A product page on Product Hunt is currently attracting attention from the AI developer community, and we're talking about a tool that addresses a pain point many didn't realize they needed to solve: how do you actually know if your voice agent is performing well in production?

Fixa.dev is built by Oliver Wendell-Braly and Luan Nguyen, who started the project in 2024. The idea is simple enough — give developers deploying AI voice agents the same monitoring tools that backend teams have had for years. Think Datadog, but for voice.

The core of the tool lies in latency measurements that actually make sense for a voice context: Time to First Word is not something you'll find built into most LLM platforms, but it's often what your user notices first. Additionally, Fixa.dev logs interruptions — moments where the agent and user speak over each other — and allows you to define custom evaluations for whether the agent is actually responding correctly.

The Voice AI market is exploding, but the tools to actually quality-assure them have lagged far behind — until now.

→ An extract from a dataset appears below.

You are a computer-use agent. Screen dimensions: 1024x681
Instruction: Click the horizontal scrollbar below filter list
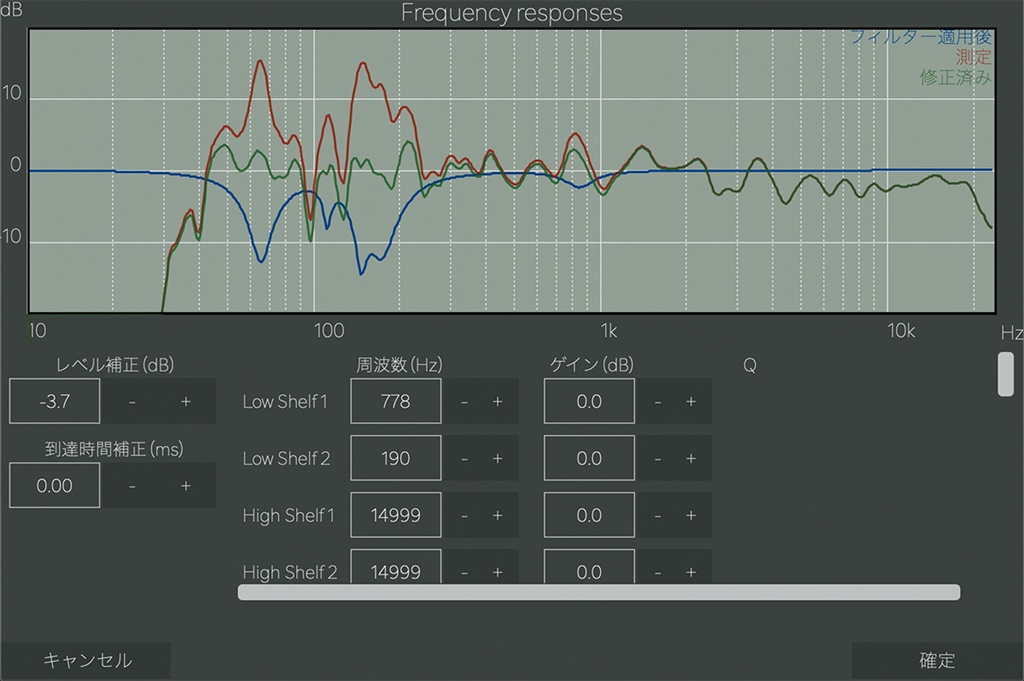point(599,592)
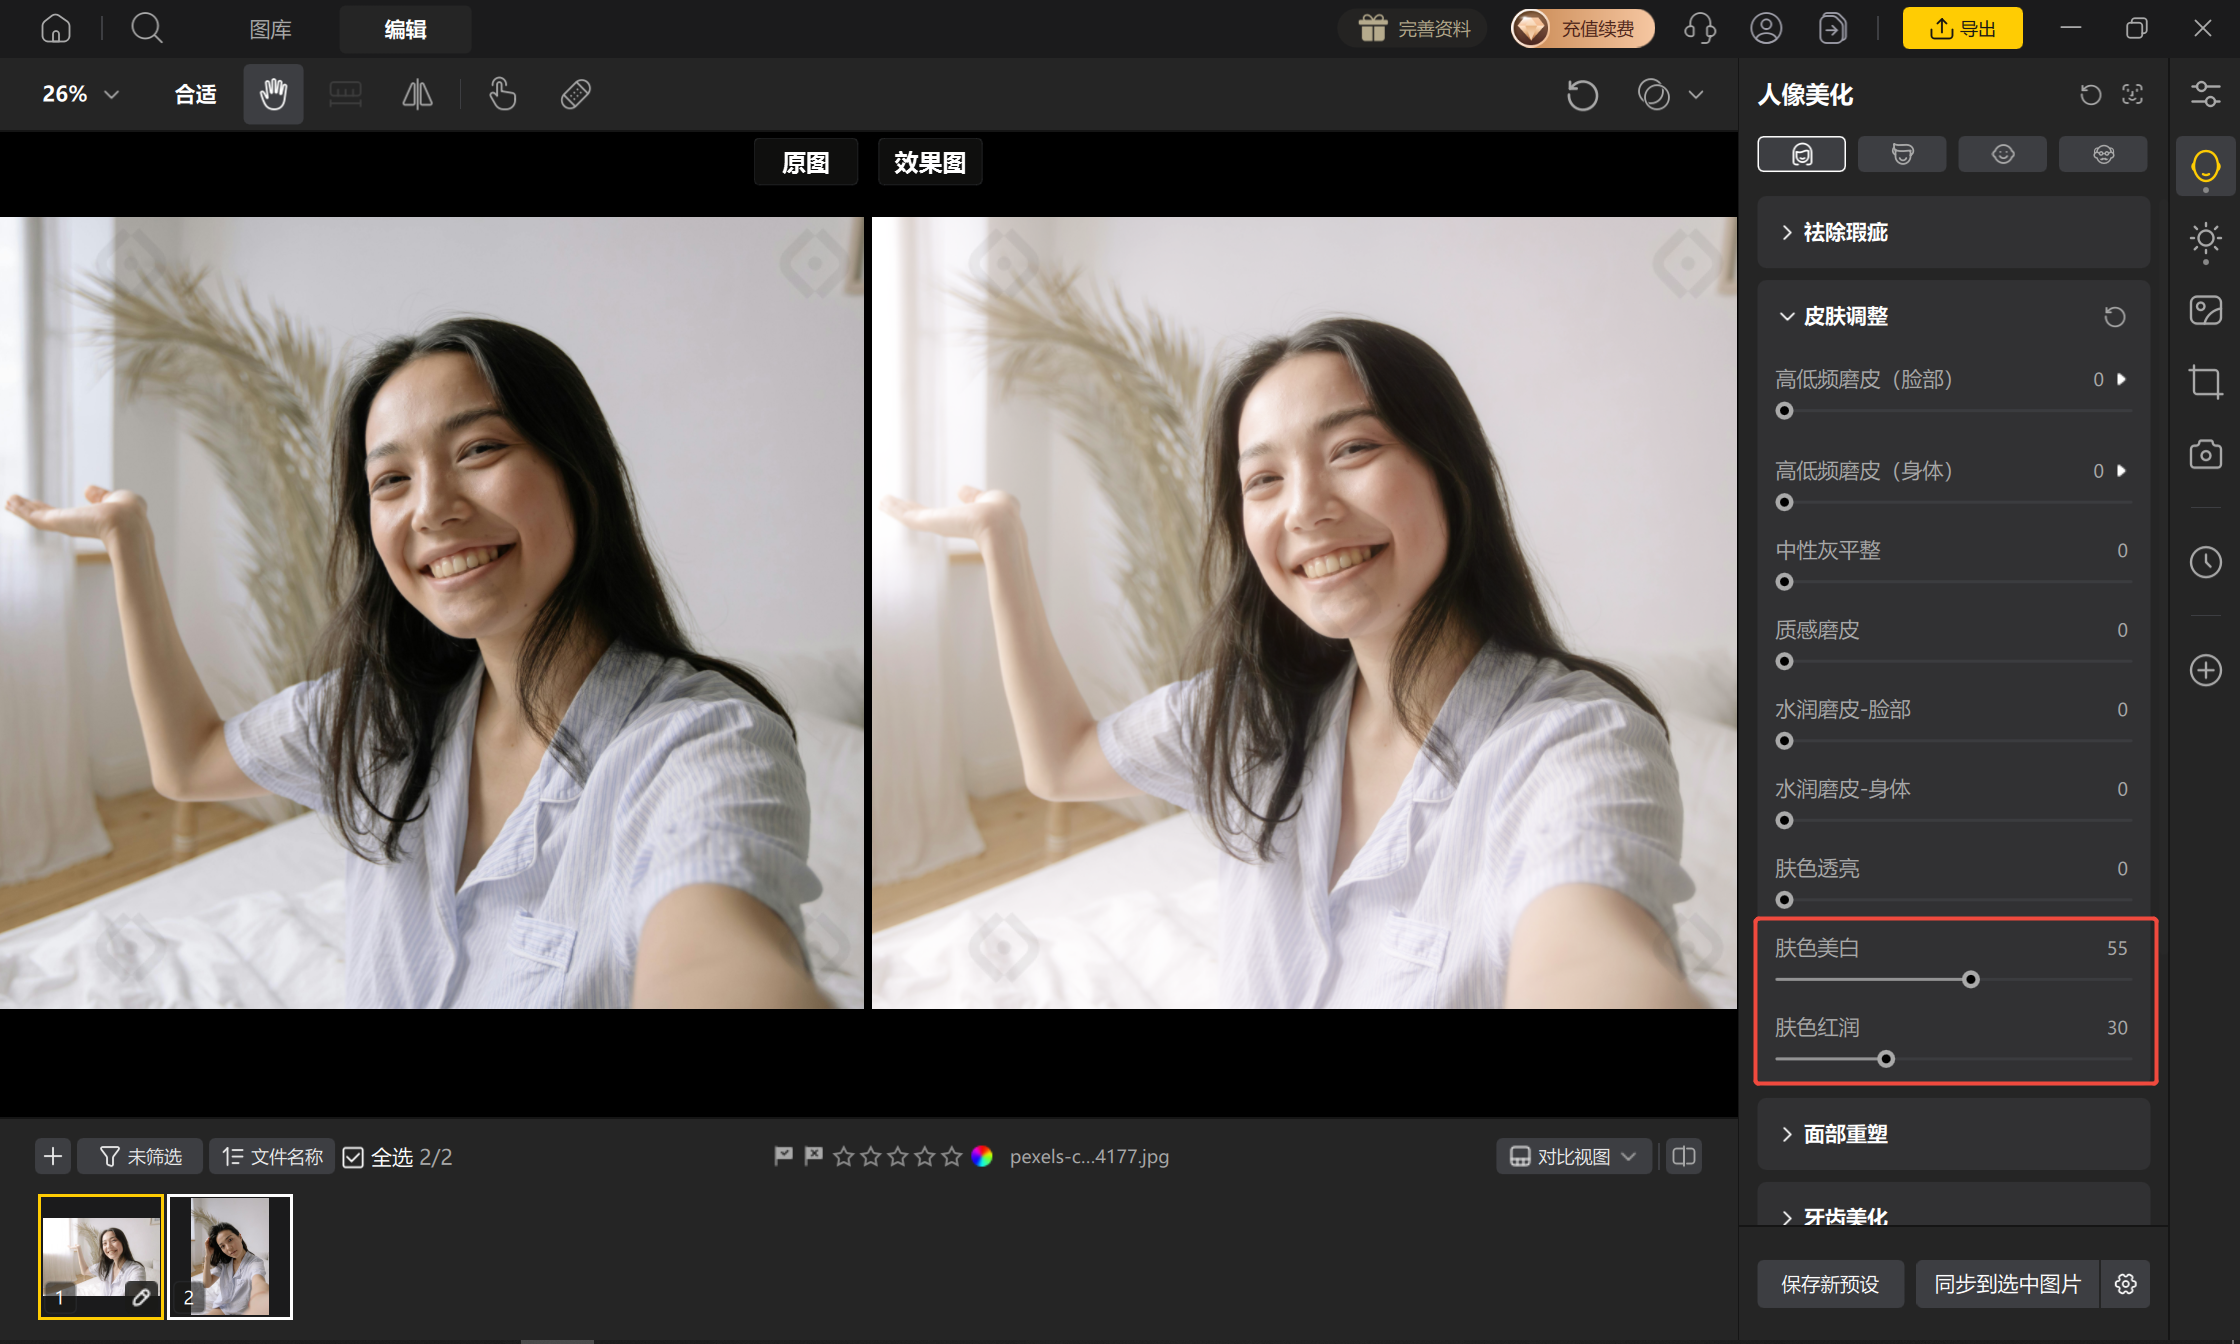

What makes this interesting from a community perspective is timing. We are in the midst of a wave of voice agent deployments — everything from customer service bots to AI receptionists — but the infrastructure around QA and monitoring is still messy. Most teams use a combination of custom logging, manual listening tests, and gut feeling. Fixa.dev aims to systematize this.

The Slack integration for custom alerts is a smart move. It means you can set up notifications when latency spikes or when the agent starts behaving strangely — without anyone needing to manually monitor dashboards.

For alternative tools in this space, there are options like Respan and Vivgrid, but they are more generalized AI agent monitoring platforms. Fixa.dev is sharply focused on voice, which is either a smart niche choice or a limitation — depending on what you're building.

A heads-up is in order: this is an early signal based on community activity on Product Hunt. Fixa.dev is a young project, and we don't yet know if it possesses the enterprise robustness that large deployments require. However, if you're building voice agents and don't have a proper observability setup, this is worth checking out now — before everyone else does.